Overview
While real-world data (RWD) from electronic health records are used to study how cancer treatments perform in routine clinical practice, individual databases often contain limited numbers of patients for certain research questions—especially when studying rare outcomes, uncommon exposures, or specific treatment groups. Combining, or “stacking,” multiple RWD sources can help address this challenge by increasing the size and representativeness of patient cohorts, but doing so requires reliable ways to identify and remove duplicate patients while protecting privacy.

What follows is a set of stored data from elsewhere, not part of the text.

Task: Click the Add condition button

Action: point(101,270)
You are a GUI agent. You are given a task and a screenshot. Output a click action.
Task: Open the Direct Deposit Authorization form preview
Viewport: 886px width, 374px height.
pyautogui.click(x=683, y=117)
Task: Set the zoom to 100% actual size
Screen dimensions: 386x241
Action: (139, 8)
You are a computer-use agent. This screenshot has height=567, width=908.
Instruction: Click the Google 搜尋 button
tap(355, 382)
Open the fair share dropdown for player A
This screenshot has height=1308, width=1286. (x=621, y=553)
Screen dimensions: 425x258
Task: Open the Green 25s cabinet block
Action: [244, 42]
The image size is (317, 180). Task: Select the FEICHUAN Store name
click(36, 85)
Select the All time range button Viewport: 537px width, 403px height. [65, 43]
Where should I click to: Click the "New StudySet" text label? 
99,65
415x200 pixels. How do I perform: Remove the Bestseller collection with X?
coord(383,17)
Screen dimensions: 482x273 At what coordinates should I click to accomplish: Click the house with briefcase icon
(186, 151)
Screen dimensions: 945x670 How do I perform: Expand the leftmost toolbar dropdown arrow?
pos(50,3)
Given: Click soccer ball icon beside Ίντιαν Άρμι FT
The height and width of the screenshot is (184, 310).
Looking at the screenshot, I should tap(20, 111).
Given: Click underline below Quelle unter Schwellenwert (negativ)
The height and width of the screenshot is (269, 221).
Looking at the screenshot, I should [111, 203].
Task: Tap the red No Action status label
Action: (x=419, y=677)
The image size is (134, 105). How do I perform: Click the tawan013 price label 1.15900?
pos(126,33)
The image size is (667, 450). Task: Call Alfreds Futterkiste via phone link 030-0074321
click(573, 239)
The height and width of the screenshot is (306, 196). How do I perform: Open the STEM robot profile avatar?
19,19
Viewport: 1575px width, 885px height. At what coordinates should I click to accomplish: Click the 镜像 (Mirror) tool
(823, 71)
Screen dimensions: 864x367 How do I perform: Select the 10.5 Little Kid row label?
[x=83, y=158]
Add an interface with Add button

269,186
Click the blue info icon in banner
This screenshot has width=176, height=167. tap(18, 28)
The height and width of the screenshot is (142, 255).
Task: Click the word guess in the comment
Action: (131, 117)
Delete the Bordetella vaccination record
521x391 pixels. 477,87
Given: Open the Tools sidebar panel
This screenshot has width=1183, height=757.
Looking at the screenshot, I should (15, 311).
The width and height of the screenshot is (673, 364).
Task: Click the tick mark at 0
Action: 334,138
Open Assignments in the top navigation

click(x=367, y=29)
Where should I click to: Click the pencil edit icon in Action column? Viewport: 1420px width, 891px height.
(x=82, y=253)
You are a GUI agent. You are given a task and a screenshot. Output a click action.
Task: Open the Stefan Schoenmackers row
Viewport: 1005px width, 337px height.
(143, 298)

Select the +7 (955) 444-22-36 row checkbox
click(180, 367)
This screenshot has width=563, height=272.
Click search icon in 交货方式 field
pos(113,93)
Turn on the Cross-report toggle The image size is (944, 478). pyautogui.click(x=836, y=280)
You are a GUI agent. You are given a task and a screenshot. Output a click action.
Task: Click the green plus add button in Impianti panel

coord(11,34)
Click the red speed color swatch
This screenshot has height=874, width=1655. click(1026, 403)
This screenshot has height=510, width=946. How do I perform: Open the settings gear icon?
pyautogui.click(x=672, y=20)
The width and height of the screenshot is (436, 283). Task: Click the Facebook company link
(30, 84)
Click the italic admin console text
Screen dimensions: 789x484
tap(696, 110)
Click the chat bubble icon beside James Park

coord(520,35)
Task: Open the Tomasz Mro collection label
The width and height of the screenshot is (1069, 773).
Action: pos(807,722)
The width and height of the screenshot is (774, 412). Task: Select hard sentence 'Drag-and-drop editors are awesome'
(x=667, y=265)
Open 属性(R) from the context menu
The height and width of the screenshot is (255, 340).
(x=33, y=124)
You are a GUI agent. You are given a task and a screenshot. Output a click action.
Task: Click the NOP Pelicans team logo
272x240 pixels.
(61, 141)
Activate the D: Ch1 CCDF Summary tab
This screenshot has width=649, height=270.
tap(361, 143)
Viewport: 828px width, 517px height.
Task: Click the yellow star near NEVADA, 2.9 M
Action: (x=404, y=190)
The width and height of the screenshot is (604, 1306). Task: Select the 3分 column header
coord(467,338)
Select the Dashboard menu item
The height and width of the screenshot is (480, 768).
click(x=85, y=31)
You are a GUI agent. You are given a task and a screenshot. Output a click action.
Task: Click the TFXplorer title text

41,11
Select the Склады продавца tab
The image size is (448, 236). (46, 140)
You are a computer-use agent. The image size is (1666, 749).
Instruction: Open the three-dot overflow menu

In this study, researchers evaluated a privacy-preserving method to combine two oncology databases—the Flatiron Health Research Database and ConcertAI’s data lake—for patients in the United States with treated metastatic breast cancer (mBC). Using a process called tokenization, personally identifiable information was converted into encrypted tokens that allowed patients present in both databases to be removed from one of them, without sharing sensitive data. After applying treatment-specific eligibility criteria and removing overlapping records, the researchers created a stacked dataset combining curated patients from both sources, increasing the treatment-specific cohort size by approximately 50%.
Why this matters
Larger patient cohorts result in greater accuracy and precision when studying rare outcomes, treatment patterns, and specific patient subgroups in oncology. This research demonstrates that tokenization can enable the stacking of real-world datasets from different sources while maintaining strict privacy protections. By expanding the number of patients available for analysis, this approach can strengthen real-world evidence generation and support more robust oncology research that may not be feasible using a single data source alone.